Hausse de la production et baisse des prix
La cocaïne se consomme sous forme de poudre blanche, par voie nasale principalement, ou crack (cocaïne basée ou free base), qui peut être fumé. Les deux formes peuvent être aussi injectées et la cocaïne est devenue la première substance psychoactive injectée en France, a rappelé Perrine Roux de l'université Aix-Marseille.
Si le cannabis reste la substance la plus consommée dans le monde, la cocaïne effectue une percée avec une estimation à 22 millions de personnes qui consomment en 2021, ce qui s'explique notamment par une augmentation de la production et de la pureté de la cocaïne et la baisse des prix, a indiqué l'Inserm.
En France, la consommation de cocaïne a fortement augmenté en population générale, avec une prévalence de l'expérimentation passant de 1,8% en 2000 à 9,4% en 2023. Ce sont les adultes jeunes (25-34 ans) qui en consomment le plus, avec 5,4% d'usagers récents, et la France occupe la sixième place en Europe avec l'Espagne en matière d'usage chez les 15-34 ans.

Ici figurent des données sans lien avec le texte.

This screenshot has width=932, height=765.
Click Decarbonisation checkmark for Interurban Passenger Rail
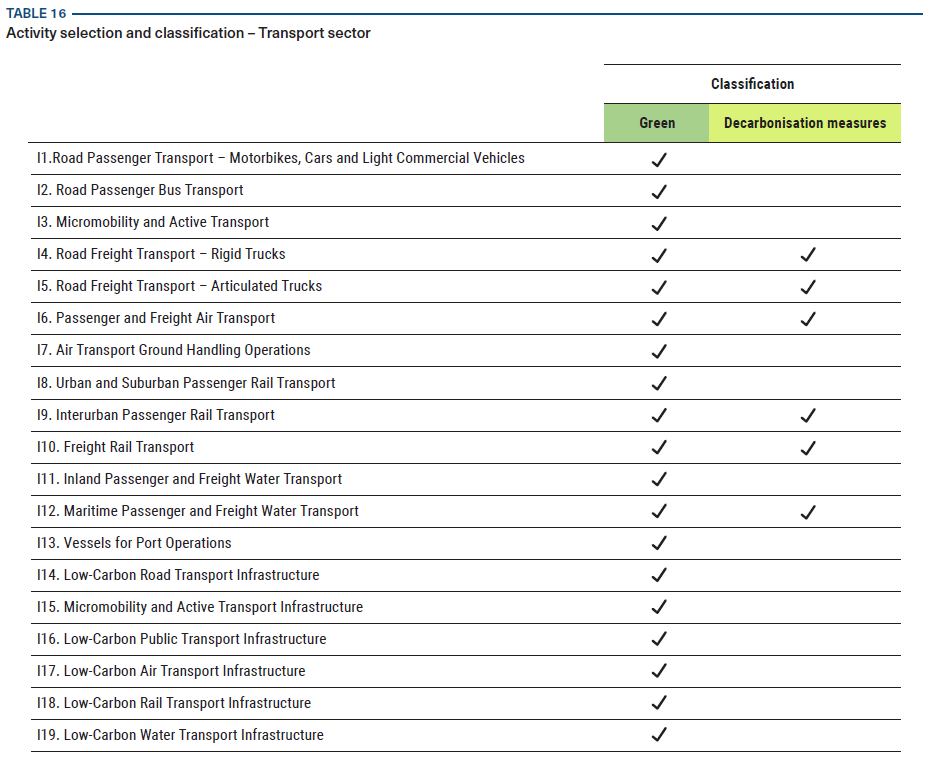[x=808, y=415]
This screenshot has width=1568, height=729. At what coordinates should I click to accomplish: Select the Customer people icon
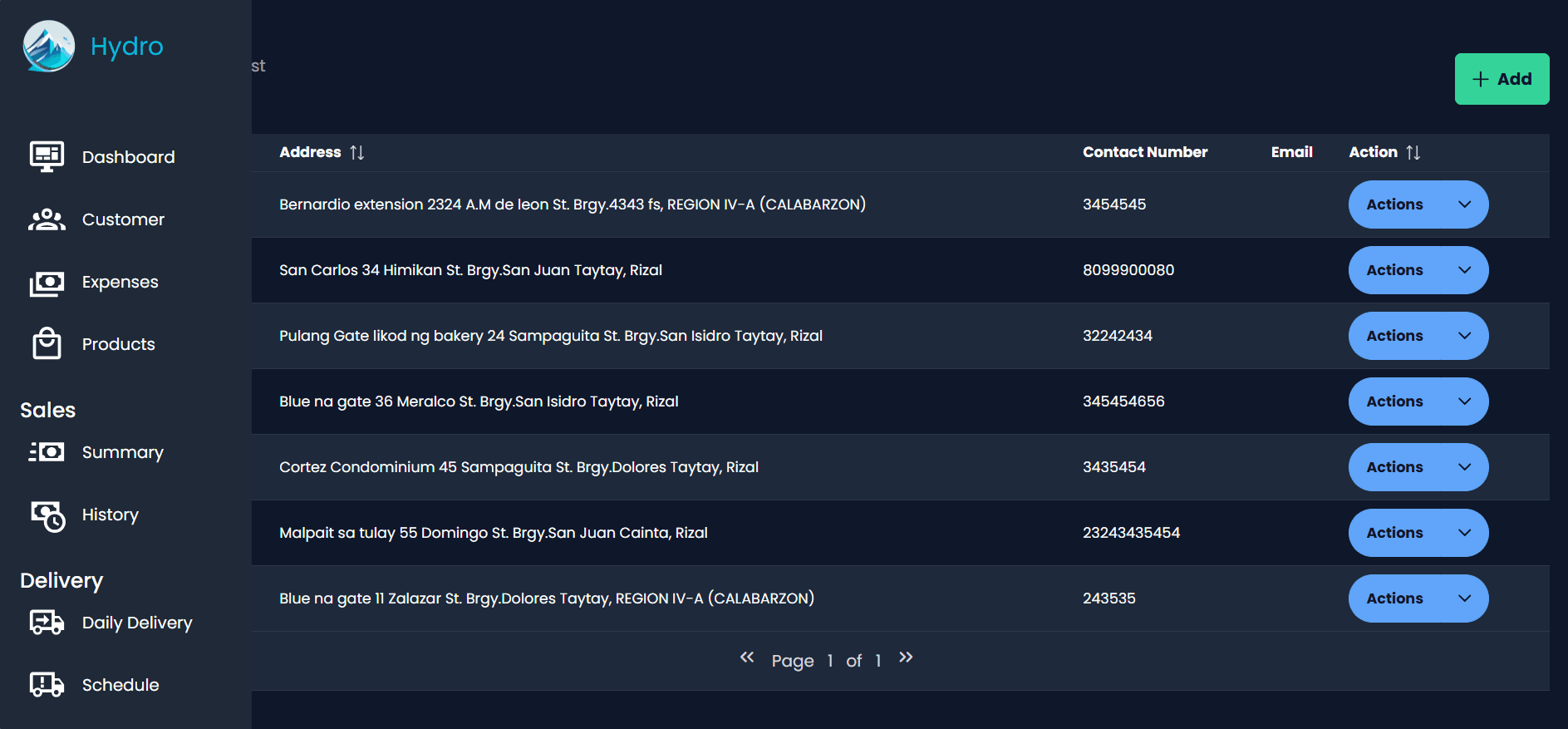click(47, 219)
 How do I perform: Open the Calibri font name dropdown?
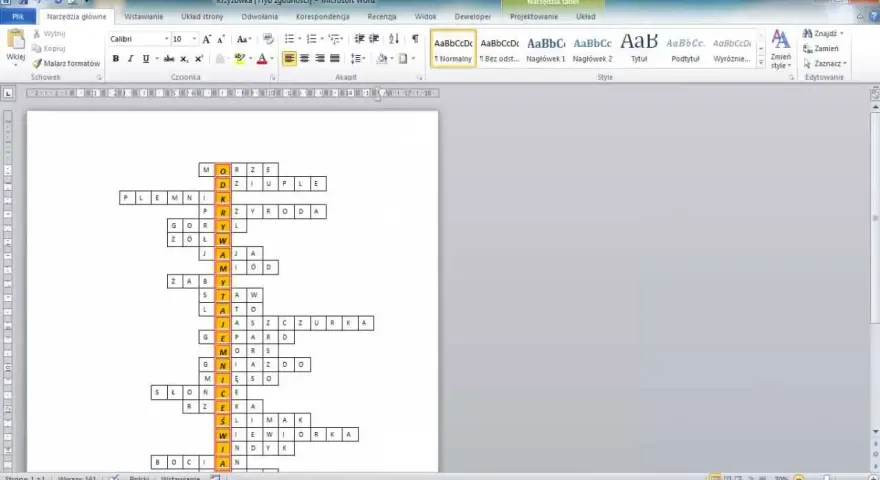(x=167, y=39)
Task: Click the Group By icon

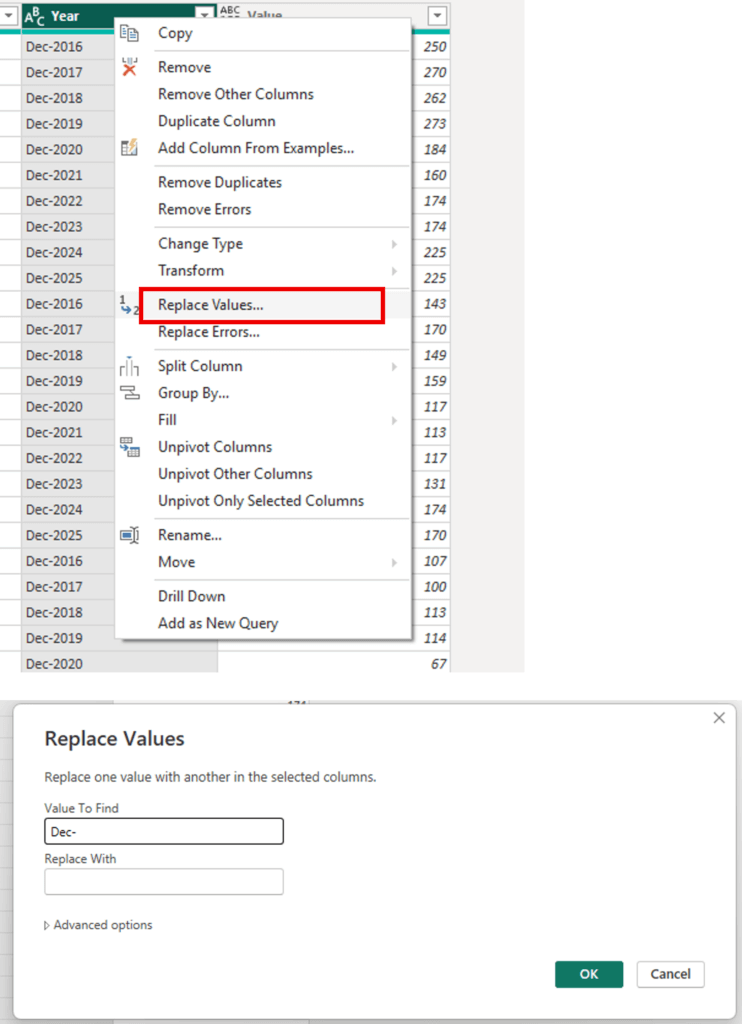Action: [x=129, y=393]
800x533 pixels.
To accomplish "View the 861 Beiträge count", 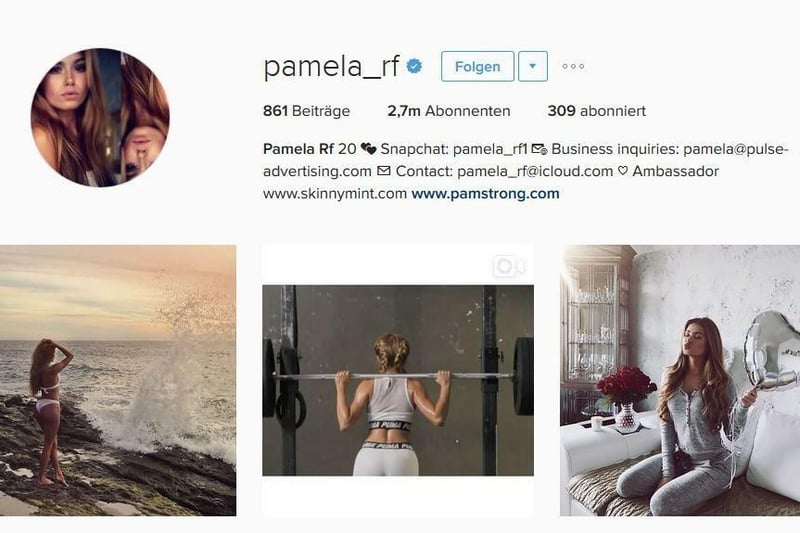I will click(306, 111).
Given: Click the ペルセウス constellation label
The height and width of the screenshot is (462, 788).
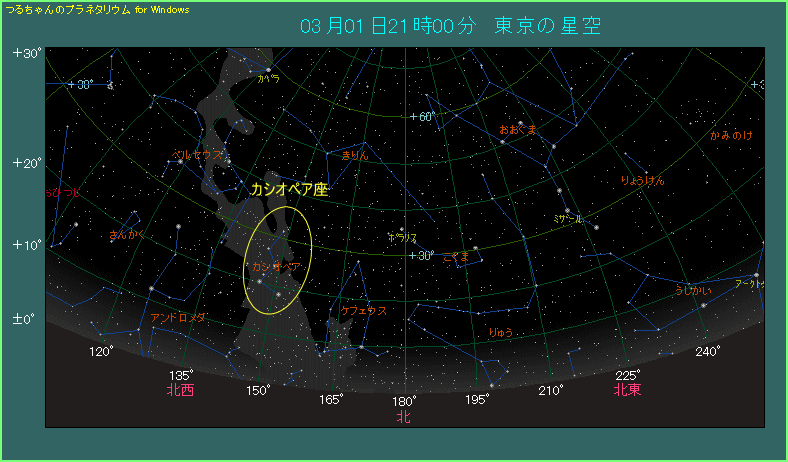Looking at the screenshot, I should [199, 155].
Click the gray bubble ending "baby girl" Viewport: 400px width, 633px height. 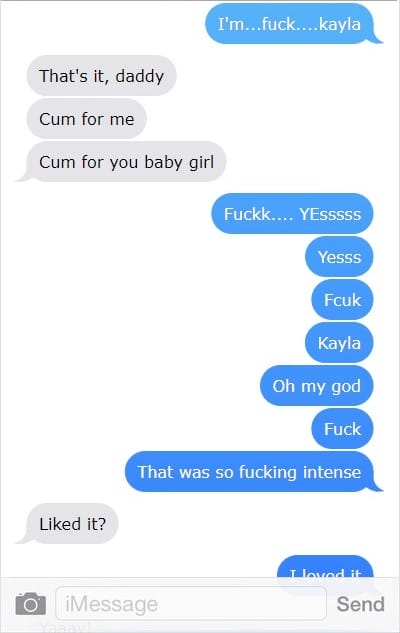pyautogui.click(x=126, y=162)
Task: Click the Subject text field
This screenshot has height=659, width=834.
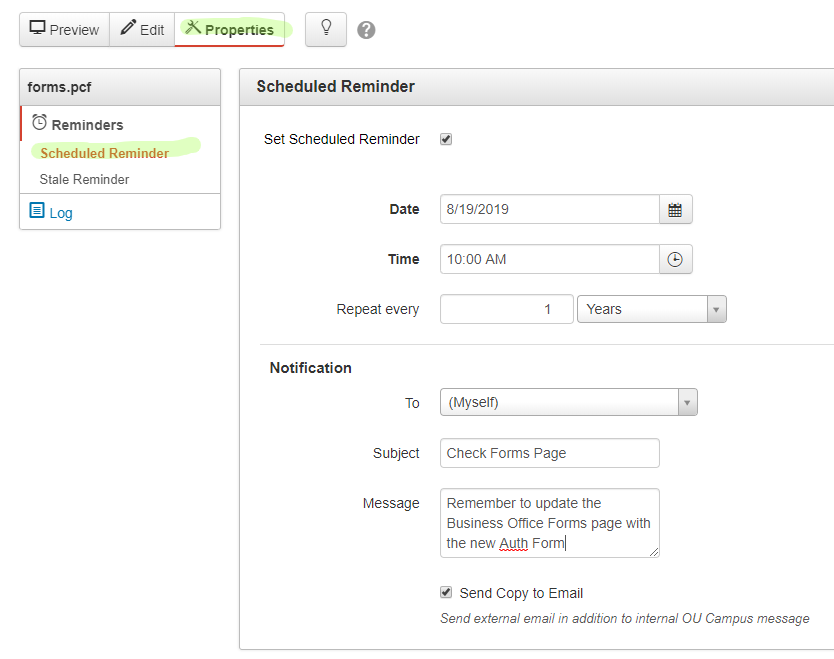Action: pyautogui.click(x=549, y=453)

A 17 ans, l'expérimentation a globalement diminué mais avec des inégalités sociales, la prévalence est plus importante notamment chez les jeunes non scolarisés et les apprentis.
Concernant le crack en particulier, l'usage était restreint pendant longtemps à des milieux marginalisés mais les données montrent une progression dans un public plus inséré. En outre, dans les populations en précarité, les usages s'intensifient.
Cette hausse de l'usage de la cocaïne, avec en parallèle une hausse des teneurs en principe actif, se traduit par une progression des conséquences médicales pour les consommateurs, avec également des conséquences pour l'entourage et la société.
Indépendamment de la forme et des typologies d'usage, la cocaïne entraîne tout d'abord des problèmes de santé mentale (troubles anxiodépressifs, symptômes psychotiques), augmente les passages aux urgences pour des complications cardiovasculaires notamment (AVC, infarctus, hypertension artérielle) et augmente les risques infectieux, a rappelé la Pr Hélène Donnadieu du CHU de Montpellier. Il existe également des atteintes ORL, pulmonaires, des risques particuliers en cas de consommation pendant la grossesse...
Une prise en soins globale
Il n'existe actuellement aucun médicament disposant d'une autorisation de mise sur le marché (AMM), que ce soit dans le contrôle de la consommation, le sevrage ou le maintien de l'abstinence pour la cocaïne. Des essais cliniques sont en cours pour évaluer notamment la kétamine, la psilocybine et le bupropion, mais il n'y aura jamais de médicament miracle, a-t-elle souligné.
Elle a fait observer que, contrairement à ce qui pouvait être observé chez certains patients, ni les neuroleptiques ni les antidépresseurs ne sont efficaces dans les troubles de l'usage de la cocaïne. "Il faut une prise en soins globale, qui a fait ses preuves", a insisté la Pr Donnadieu.
L'usage de substances psychoactives et les troubles de l'usage de ces substances sont d'origine multifactorielle. "C'est une relation tripartite extrêmement complexe entre un individu et ses particularités, une substance et un contexte", a ajouté Emilie Jouanjus de l'université de Toulouse.
Enfin, outre le développement de nouvelles stratégies de prise en charge, il est essentiel de développer la recherche pour mieux comprendre le parcours des consommateurs et des facteurs déterminants de l'usage pour ajuster les interventions, ajoutent les experts en conclusion dans la synthèse.
Ce rapport répond à une commande de mission interministérielle de lutte contre les drogues et les conduites addictives (Mildeca) et du ministère de la santé, dans "un contexte d'urgence vis-à-vis de la problématique de la consommation de cocaïne", écrivent les experts dans une synthèse d'une trentaine de pages.
D'après une dépêche publiée dans APMnews le 22 janvier 2026.